Silva WA, Varela CVA, Francisco RPV, Torres MLA, Carmona MJC, Bliacheriene F and Malbouisson LMS contributed substantially to the conception, design, and execution of this work. Pinheiro AM and Scherer PC contributed substantially to the acquisition of the data. Andrade LC and Pelosi P analyzed the data and contributed in writing the manuscript. All authors read, contributed to important intellectual content, and approved the final draft of the manuscript prior to submission.

Intraoperative and postoperative variables in patients with preeclampsia, by the type of fluid therapy applied during cesarean section: post-hoc analyses.

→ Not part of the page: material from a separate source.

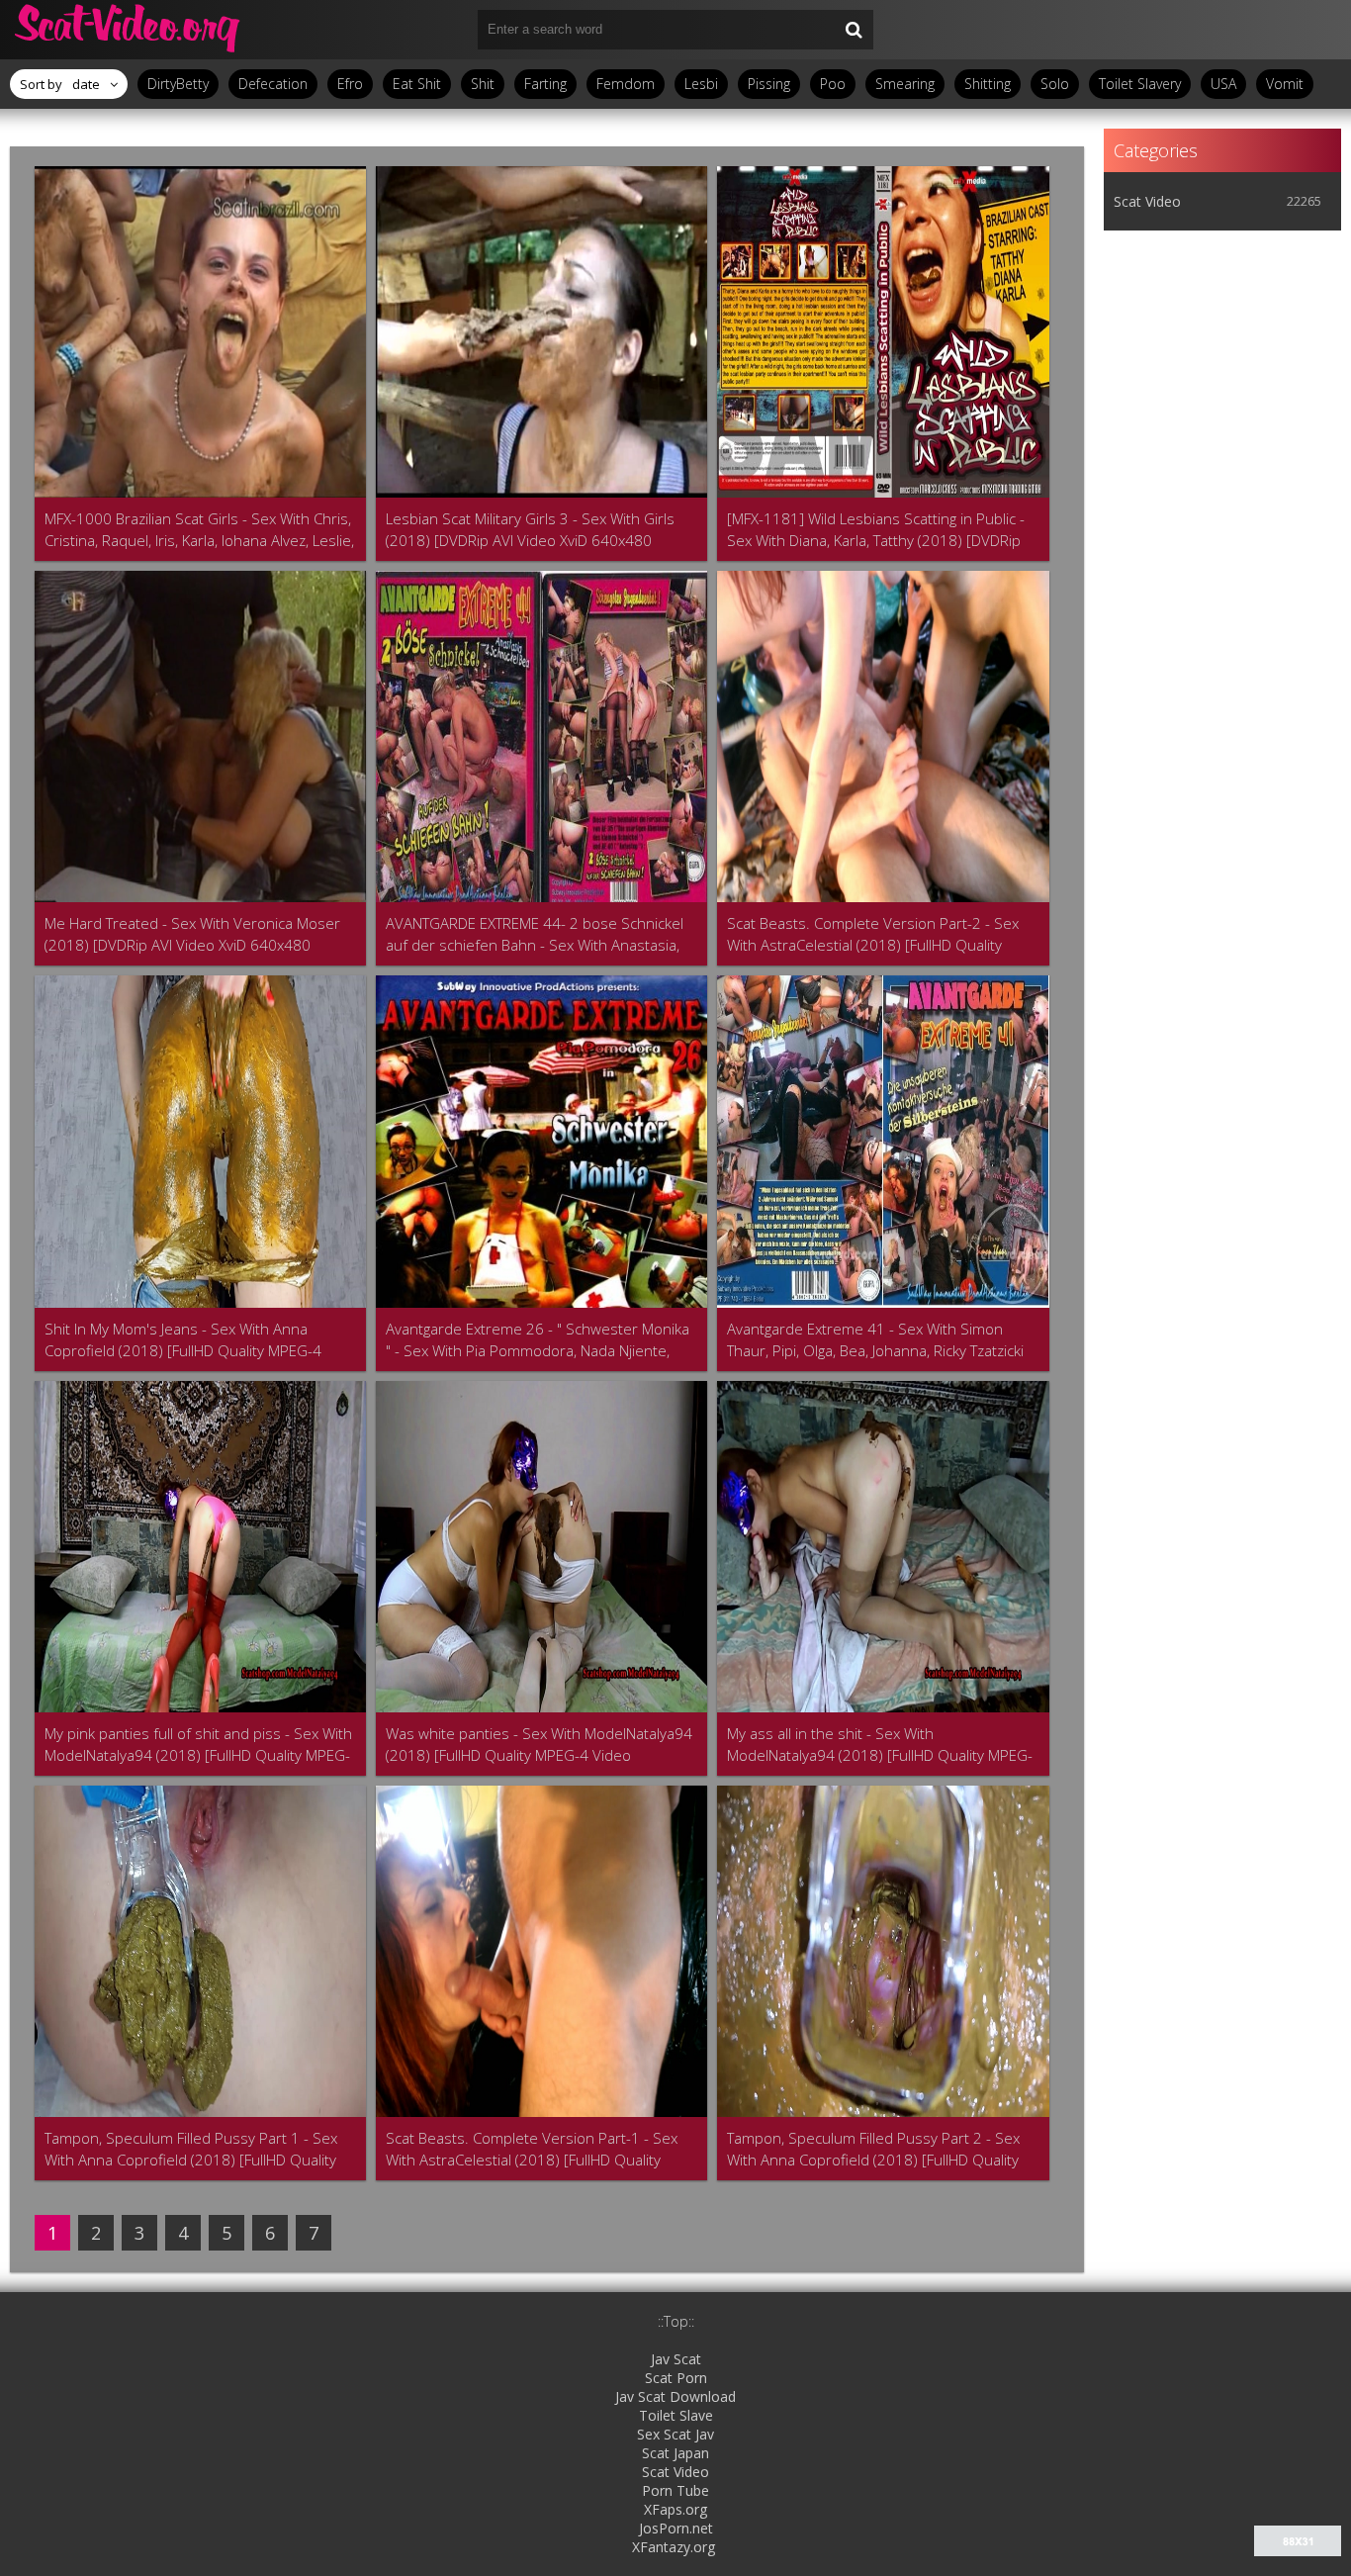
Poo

Variable	Restrictive Fluid(n=23)	Liberal Fluid(n=23)	p-value
Intraoperative medication
Vasodilator, n (%)	1 (4.3)	2 (8.7)	1.0a
Vasopressor, n (%)	18 (78.3)	15 (65.2)	0.326b
Metaraminol (mg), median (IQR)	1.2 (0.9–2.2)	0.8 (0.6–1.4)	0.039c
Hemodialysis, n (%)	0	1 (4.3)	1.0a
Supplemental oxygen use, n (%)	7 (30.4)	6 (33.3)	0.843b
ICU admission, n (%)	0	2* (8.7)	0.489a
Time to discharge after surgery (days), median (IQR)	3 (3–5)	3 (3–3)	0.196c
Apgar score, median (IQR)
At 1 minute	8 (7–9)	8 (7–8)	0.663c
At 5 minutes	9 (8–10)	9 (9–9)	0.621c
Umbilical cord blood gases, mean±SD
pH	7.23±0.66	7.22±0.11	0.647d
Bicarbonate (mEq/ml)	23.71±4.07	22.13±2.29	0.190d
Base excess	−5.71±2.05	−6.52±3.23	0.414d

Fisher’s exact test;

chi-square test;

Mann–Whitney test;

t-Student test.

one case of uterine atony and one case of persistent oliguria and neurological symptoms.

IQR: interquartile range; AKIN: Acute Kidney Injury Network; ICU: intensive care unit.